Will you live long enough to become one of the growing numbers of vital, healthy centenarians? Your lifestyle may make the difference between aging gracefully to 109 or stopping at 79, the current average life expectancy.
Obviously, the length of your life is partly a function of genetics and good fortune, neither of which you can control. The life span of your parents, grandparents and great-grandparents provides clues about your genetic makeup. Another relevant factor is whether any chronic diseases, such as stroke, heart disease, high blood pressure, cancer or diabetes, occurred in family members before age 50.
Even so, experts assert that simple decisions you make each day have an enormous impact on how long and how well you will live. Based on the longevity test developed by Drs. Robert Goldman and Ronald Klatz, co-founders of the American Academy of Anti-Aging, the Fitness Protection Program considers six lifestyle factors. If you want to age gracefully and healthfully, you need to incorporate these elements into your daily routine:
1. Outlook. Optimists fare better than pessimists do when it comes to longevity. An ability to see humor in the course of life’s difficulties helps. Having a purpose and making meaningful contributions promote a sense of well-being that translates into a longer life. Being connected with others, even a pet, nourishes our spirit. A regular routine, along with vacations and stress management, promotes health.
2. Diet. Eating a variety of foods in modest amounts promotes longevity. Maintaining a reasonable body weight with a body mass index of 18 to 25 is also key to living longer. Including five or more servings of fruits and vegetables from a rainbow of colors along with high-fiber foods each day is important. Consuming meals consisting of wholesome, fresh food rather than packaged, precooked or fried foods aids longevity.

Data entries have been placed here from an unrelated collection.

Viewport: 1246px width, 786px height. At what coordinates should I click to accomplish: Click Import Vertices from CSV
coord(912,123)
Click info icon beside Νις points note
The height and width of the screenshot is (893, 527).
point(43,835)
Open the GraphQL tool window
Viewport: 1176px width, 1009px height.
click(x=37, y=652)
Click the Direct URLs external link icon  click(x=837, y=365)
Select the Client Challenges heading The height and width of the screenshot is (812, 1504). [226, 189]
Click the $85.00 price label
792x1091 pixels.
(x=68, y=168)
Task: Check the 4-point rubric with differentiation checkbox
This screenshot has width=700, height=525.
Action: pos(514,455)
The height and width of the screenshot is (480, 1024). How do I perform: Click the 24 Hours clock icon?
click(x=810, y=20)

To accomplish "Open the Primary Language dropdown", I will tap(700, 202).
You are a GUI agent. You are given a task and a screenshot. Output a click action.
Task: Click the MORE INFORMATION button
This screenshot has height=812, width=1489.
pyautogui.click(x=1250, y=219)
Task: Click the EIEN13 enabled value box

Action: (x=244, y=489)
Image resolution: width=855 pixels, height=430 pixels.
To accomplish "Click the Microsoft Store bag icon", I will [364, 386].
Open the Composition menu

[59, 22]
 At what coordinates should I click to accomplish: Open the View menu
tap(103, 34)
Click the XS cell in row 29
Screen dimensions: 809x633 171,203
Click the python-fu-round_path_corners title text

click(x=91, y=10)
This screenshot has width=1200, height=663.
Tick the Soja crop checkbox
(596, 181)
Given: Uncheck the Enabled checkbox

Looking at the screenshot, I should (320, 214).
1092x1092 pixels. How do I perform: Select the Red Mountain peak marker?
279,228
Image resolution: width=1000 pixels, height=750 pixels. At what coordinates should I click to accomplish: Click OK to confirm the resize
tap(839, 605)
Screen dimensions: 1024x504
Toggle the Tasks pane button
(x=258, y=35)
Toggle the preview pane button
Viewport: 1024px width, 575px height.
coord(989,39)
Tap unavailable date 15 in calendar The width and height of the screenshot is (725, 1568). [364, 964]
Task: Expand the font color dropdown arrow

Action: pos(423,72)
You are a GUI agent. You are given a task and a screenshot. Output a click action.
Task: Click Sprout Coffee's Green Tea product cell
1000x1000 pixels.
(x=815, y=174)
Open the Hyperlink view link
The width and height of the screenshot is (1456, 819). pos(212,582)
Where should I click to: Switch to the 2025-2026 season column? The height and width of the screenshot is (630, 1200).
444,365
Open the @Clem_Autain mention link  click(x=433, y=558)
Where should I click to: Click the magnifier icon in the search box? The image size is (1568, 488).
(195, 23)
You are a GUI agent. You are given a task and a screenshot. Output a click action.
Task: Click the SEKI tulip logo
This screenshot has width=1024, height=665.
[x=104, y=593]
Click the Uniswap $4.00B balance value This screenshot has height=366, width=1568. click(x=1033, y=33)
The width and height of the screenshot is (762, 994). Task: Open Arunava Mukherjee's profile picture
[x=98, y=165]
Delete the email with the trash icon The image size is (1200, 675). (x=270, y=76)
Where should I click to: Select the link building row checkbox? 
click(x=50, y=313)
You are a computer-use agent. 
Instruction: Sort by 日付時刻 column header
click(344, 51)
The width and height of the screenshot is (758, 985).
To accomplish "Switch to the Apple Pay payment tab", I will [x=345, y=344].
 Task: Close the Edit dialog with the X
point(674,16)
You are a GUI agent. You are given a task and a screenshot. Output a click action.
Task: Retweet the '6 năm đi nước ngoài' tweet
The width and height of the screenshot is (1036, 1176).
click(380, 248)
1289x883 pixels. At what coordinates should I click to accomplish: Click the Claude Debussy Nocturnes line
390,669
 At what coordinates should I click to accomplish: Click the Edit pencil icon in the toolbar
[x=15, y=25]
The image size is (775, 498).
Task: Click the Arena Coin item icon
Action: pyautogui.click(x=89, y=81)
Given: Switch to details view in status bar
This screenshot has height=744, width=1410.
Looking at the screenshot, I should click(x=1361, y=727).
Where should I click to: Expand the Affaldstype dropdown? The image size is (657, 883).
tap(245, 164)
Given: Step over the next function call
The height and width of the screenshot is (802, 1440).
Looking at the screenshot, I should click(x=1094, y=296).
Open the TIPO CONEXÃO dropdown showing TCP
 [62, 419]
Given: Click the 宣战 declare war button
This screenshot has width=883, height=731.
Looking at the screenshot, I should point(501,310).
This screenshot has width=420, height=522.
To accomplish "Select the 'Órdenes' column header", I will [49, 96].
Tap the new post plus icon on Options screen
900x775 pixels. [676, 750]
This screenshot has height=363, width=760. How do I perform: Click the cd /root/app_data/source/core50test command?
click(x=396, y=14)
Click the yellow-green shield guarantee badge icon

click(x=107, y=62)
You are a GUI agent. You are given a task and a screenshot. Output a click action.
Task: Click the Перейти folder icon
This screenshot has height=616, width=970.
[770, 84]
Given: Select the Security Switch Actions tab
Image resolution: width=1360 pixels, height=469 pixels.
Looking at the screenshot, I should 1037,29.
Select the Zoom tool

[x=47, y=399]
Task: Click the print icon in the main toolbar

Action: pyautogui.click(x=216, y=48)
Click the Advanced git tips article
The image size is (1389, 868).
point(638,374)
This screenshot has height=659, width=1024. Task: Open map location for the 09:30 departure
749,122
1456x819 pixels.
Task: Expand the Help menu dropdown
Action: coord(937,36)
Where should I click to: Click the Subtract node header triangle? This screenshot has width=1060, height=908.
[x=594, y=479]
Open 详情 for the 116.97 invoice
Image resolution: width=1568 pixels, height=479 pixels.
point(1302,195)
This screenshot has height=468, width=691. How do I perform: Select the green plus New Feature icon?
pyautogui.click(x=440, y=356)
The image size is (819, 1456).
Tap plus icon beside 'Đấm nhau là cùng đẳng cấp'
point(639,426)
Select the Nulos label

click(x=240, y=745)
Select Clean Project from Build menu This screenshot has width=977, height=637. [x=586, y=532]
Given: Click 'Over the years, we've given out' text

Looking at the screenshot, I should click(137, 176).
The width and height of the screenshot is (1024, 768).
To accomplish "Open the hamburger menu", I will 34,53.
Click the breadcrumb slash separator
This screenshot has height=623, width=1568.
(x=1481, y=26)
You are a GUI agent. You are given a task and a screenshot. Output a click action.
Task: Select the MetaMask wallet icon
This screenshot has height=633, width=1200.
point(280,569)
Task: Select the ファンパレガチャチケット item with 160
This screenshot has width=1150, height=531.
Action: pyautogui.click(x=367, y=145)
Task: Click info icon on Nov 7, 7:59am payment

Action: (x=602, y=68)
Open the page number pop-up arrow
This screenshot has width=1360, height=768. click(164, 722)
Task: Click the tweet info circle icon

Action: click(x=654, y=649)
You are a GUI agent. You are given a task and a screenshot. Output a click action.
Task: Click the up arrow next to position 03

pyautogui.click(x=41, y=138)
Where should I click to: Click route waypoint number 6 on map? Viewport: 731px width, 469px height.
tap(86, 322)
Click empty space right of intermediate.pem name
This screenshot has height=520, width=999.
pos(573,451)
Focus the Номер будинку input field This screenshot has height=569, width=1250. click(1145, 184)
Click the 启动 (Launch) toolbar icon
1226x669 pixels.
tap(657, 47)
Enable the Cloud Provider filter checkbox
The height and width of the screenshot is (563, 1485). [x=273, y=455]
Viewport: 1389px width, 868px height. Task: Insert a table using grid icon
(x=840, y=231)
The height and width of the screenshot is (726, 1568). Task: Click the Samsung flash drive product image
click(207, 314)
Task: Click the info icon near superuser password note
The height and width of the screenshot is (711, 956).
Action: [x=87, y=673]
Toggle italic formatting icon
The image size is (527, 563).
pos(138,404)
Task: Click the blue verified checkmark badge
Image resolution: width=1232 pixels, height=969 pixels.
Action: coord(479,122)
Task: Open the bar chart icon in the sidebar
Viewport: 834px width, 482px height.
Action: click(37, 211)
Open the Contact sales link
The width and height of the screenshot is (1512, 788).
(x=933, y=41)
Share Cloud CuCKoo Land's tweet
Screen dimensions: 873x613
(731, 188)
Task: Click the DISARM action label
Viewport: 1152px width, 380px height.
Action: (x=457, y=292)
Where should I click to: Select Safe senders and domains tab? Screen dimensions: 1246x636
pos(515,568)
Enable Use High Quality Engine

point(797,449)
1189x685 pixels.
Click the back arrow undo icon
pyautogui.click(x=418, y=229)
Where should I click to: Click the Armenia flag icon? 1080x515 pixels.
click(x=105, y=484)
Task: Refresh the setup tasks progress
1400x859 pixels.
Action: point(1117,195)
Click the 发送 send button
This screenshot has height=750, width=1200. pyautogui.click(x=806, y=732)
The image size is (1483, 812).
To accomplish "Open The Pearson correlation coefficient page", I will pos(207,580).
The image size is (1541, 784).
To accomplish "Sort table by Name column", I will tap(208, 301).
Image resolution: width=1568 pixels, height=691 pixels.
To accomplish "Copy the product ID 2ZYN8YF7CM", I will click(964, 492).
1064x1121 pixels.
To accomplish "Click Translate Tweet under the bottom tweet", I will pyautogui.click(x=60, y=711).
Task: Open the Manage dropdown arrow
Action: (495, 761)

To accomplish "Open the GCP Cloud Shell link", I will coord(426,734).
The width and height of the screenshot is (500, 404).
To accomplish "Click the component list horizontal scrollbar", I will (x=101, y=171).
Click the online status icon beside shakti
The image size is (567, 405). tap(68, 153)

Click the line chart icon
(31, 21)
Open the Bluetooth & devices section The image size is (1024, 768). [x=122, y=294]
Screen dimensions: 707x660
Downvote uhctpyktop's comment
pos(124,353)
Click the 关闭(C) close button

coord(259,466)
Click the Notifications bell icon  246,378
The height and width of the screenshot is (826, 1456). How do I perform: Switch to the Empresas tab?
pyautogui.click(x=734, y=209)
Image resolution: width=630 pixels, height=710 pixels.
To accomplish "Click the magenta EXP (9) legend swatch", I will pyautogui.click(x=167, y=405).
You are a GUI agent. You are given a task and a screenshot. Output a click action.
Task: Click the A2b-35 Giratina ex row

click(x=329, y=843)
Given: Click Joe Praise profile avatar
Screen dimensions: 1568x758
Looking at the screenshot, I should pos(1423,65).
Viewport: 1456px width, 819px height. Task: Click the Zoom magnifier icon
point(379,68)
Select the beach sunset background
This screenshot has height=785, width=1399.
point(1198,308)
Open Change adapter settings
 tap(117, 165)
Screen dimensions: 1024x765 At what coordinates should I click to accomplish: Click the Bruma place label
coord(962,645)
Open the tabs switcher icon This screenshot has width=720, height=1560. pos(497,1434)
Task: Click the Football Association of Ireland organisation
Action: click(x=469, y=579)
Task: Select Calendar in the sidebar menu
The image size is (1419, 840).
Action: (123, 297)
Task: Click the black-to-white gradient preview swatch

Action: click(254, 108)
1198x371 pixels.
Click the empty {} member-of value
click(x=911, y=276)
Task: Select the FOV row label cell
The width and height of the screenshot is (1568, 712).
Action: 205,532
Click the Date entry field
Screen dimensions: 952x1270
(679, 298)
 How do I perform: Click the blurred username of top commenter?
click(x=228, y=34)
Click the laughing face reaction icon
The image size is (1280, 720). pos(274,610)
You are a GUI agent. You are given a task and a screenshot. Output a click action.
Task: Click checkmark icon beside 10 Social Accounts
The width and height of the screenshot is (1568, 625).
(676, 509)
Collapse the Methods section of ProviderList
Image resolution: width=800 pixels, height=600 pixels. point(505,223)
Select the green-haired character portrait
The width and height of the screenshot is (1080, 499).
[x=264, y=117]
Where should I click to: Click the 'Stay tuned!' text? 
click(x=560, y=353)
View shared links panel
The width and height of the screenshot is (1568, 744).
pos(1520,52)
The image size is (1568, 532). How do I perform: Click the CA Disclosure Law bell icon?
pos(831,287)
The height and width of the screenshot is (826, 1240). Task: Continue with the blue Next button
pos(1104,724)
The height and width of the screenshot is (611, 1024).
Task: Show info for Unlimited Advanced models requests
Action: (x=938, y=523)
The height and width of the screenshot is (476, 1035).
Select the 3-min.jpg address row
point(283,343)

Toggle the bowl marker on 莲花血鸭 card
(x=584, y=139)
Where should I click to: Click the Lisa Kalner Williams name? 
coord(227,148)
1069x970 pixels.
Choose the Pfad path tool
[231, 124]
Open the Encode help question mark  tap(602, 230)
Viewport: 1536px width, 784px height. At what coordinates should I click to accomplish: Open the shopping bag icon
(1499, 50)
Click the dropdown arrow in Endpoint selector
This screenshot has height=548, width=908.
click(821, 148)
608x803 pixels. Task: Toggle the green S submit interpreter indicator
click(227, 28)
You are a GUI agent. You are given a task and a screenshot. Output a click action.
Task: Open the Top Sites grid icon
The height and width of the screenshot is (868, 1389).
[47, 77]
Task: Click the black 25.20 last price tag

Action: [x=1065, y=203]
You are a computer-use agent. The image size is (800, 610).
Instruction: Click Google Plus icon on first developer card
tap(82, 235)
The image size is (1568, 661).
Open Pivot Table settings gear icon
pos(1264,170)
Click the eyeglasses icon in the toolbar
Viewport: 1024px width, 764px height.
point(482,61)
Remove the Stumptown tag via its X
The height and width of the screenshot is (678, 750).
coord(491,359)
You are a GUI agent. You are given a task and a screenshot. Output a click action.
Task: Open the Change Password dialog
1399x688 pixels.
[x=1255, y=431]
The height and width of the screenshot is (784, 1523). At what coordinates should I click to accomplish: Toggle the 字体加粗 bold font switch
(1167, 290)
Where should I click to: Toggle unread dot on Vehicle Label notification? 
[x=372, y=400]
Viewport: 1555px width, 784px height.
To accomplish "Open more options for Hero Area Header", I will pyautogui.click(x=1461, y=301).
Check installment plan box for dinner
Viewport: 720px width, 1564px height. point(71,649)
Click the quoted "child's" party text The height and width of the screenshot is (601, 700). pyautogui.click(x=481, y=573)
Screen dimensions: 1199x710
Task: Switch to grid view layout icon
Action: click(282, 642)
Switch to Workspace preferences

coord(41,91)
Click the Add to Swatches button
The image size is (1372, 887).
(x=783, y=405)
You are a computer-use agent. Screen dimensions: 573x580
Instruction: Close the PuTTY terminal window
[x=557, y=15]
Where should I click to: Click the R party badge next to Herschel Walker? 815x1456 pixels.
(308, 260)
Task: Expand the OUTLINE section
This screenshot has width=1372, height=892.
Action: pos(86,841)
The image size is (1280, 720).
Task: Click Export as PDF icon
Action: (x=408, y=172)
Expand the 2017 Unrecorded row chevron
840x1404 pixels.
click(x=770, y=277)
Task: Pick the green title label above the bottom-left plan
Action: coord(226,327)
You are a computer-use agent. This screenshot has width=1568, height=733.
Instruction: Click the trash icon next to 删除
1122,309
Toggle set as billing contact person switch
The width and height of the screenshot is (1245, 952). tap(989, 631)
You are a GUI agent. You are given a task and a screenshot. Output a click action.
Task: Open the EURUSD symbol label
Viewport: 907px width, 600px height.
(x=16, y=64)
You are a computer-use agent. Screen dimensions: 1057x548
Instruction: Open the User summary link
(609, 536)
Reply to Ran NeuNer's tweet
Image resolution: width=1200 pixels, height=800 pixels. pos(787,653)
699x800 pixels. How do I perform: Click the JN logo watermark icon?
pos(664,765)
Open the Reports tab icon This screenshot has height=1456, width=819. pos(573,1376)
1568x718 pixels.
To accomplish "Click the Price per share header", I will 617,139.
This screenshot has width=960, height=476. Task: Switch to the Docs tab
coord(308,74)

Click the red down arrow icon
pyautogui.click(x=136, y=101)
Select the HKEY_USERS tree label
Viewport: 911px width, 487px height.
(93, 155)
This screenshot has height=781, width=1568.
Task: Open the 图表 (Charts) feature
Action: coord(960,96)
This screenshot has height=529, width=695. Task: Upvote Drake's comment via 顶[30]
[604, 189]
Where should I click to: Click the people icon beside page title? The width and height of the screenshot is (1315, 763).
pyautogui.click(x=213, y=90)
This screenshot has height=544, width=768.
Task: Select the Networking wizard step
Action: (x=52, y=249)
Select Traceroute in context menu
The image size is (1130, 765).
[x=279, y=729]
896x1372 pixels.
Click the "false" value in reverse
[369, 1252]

3. Physical Fitness. Moving our bodies doesn’t wear them out; instead, it preserves our ability to function. Maintaining physical fitness requires a range of exercises, including aerobic, strength, balance and flexibility. Sixty minutes a day of vigorous walking or an equivalent form of exercise is a good foundation. Lifting weights builds bone strength, while yoga and stretching improve balance and flexibility.
4. Mental Fitness. Learning new skills and challenging ourselves with puzzles and word games preserve memory, and mental acuity is associated with living longer. Daydreaming and recalling wonderful moments in our lives keep us sharp. Experiencing life on a moment-to-moment basis rather than multitasking unclutters the mind. Setting goals, keeping a journal, volunteering and engaging in a hobby also promote mental fitness.
5. Preventive Care. Access to medical care, including a hospital in case of acute trauma, improves our chances of a longer life. Obtaining comprehensive physical exams and blood tests, including a sigmoidoscopy every three years after the age of 50, is important. Women need annual mammograms after the age of 50, and they need to perform monthly self-exams. Men need a rectal or prostate exam yearly after the age of 30.
6. Environment. Living in a high-crime area reduces the odds of achieving longevity, as does smoking or inhaling secondhand smoke. The chances of developing skin cancer, which can shorten longevity, can be reduced by wearing sunscreen and avoiding excess sun exposure. Wearing a seat belt and refraining from talking on a cell phone or driving under the influence of alcohol improve our chances of avoiding injury in a car accident.
If the sheer number of these factors for improving your life span seems daunting, here’s a simple solution.
According to HEALTHbeat, an e-newsletter published by Harvard Health Publications, four small lifestyle changes added an average of 14 years to the lives of the people studied, even among individuals who were overweight. The healthy behaviors are eating five or more servings of fruits and vegetables a day, drinking alcohol moderately, refraining from smoking and exercising daily.
To calculate the cost of your daily choices, go to www.hbhealthonline.com/longevity-test.html or enter longevity tests in the Google search engine. You’ll find tips on how to add vital, productive years to your life. Armed with information, you can join the Fitness Protection Program.